> **What to work on**
Every record must appear in your copy exactly as written, with no pictures.

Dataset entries
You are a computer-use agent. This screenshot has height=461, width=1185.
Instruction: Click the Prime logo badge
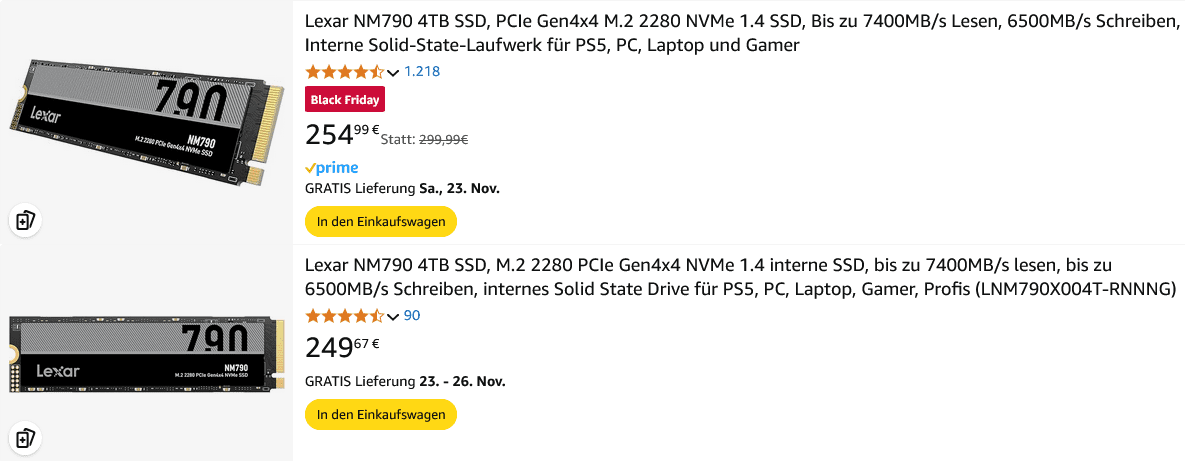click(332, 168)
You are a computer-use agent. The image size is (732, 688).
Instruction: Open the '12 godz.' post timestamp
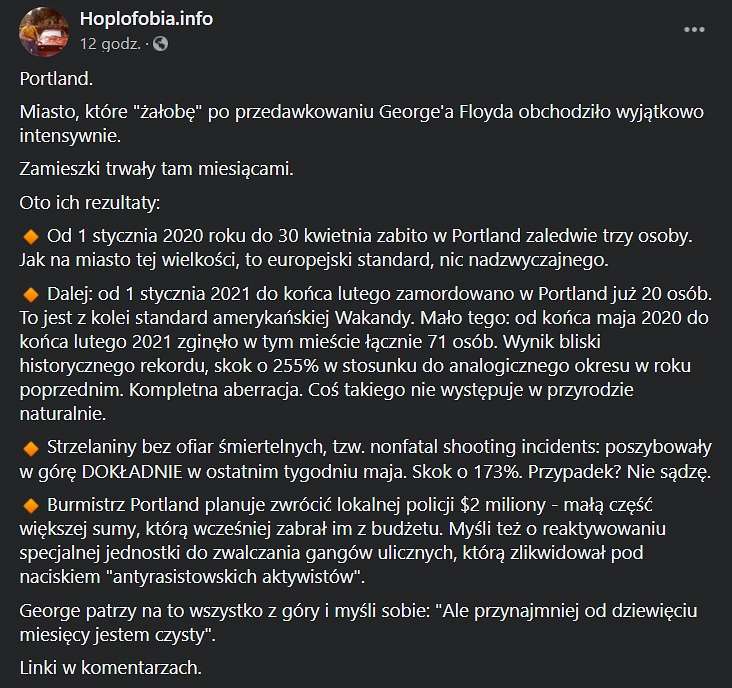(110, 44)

> **Response to this exercise**
You are a computer-use agent. This screenshot has height=461, width=1185.
Instruction: Click the Prime logo badge
click(332, 168)
You are a computer-use agent. The image size is (732, 688).
Instruction: Open the '12 godz.' post timestamp
(110, 44)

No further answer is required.